Thanks for the detailed breakdown, Hamed! Streaming the async iterable directly from the SDK is definitely the way to go for low-latency feedback. Using WebSocket to bypass the CLI wrapper is a smart move—it preserves that 'technical stewardship' over the session state without the brittle nature of subprocess parsing.

I'm particularly interested in that 'fail-and-stop' DAG behavior. For the German Mittelstand, where consistency is often prioritized over raw speed, being able to audit exactly which node stalled is a key feature of 'Sovereign by Design' infrastructure. Looking forward to seeing if node-level retry/fallback logic makes it into the next iteration! 🌍🤖 #SovereignAI #ClaudeCode #AIEngineering

Collapse
 
peppermint profile image
Serge Abrosimov | Peppermint

Nice experiment. The terminal is powerful, but a browser UI could make monitoring AI agents much easier.

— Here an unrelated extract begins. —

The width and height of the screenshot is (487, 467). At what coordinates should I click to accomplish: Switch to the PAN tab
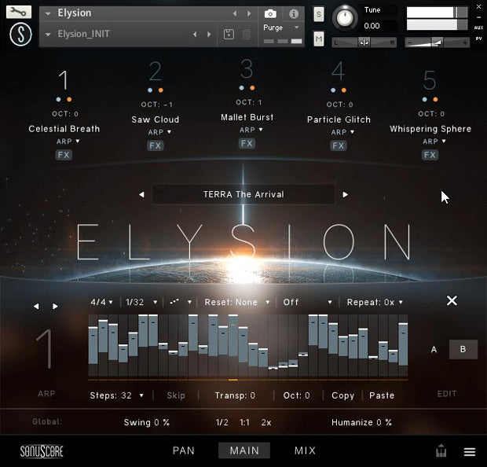184,450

How are you handling things like multiple sessions or long-running tasks?

Collapse
 
hamed_farag profile image
Hamed Farag

for the multiple sessions: there's a Parallel Mode (2x2 grid, 4 independent chats), and Background Sessions. If you switch away mid-stream, it keeps running server-side — messages save to SQLite, a blinking dot tracks what's active, and a toast notifies you when it's done. Survives page refreshes and reconnects.

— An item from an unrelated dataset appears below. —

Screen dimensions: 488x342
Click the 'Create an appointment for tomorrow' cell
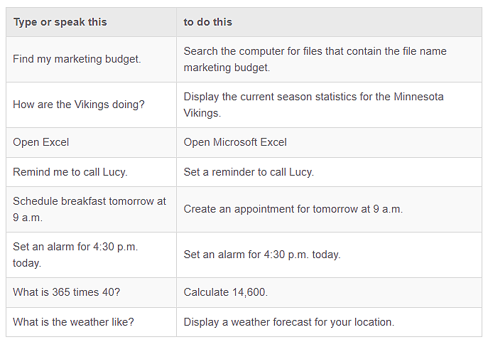click(x=329, y=209)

but for the Long-running tasks like agents, chains, and DAGs all run server-side with AbortController for cancellation. If you're AFK, Telegram integration sends tool approval requests to your phone with inline Approve/Deny buttons, so nothing stalls waiting for you.

Collapse
 
peppermint profile image
Serge Abrosimov | Peppermint

That’s really cool. Background sessions and server-side tasks sound very useful, especially for long runs. The Telegram approval feature is a smart touch, too.

Collapse
 
maxothex profile image
Max Othex

The terminal-only UX is one of the bigger friction points with Claude Code for most people. A browser UI with proper session management makes it dramatically more accessible to non-CLI folks and easier to context-switch between tasks.

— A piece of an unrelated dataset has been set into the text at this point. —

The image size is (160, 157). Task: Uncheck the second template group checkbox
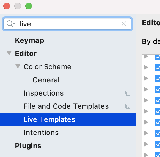[157, 68]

Curious about your approach to the streaming output — did you go SSE or WebSockets for real-time display? And how are you managing context window state in the UI?

Building the experience layer around AI dev tools is underrated right now. Most folks are heads-down on the models and not thinking enough about making the interfaces actually usable.

Collapse
 
hamed_farag profile image
Hamed Farag

Thanks, and totally agree, the experience layer is where a lot of value is hiding right now. The models are incredible, but if the interface makes you fight for basic things like cost visibility or session management, you're leaving productivity on the table.

For streaming — WebSockets all the way. The Claude Code SDK emits events (text deltas, tool calls, permission requests, etc.) and I pipe those over a persistent WS connection to the browser. SSE would've worked for one-way streaming, but I needed bidirectional, the UI sends tool approvals, abort signals, and session switches back to the server in real-time.
The Telegram approval flow also rides on this, when you approve a tool call from your phone, the WS pushes that approval to the browser and auto-dismisses the modal.

For context window — Claudeck reads the token counts from each Claude Code SDK response (input/output tokens, cache reads/writes) and tracks them per session. The cost dashboard aggregates this into per-session, per-day, and per-project breakdowns. With the recent 1M context GA for Opus 4.6, this kind of visibility matters even more — you can burn through serious spend without realizing it.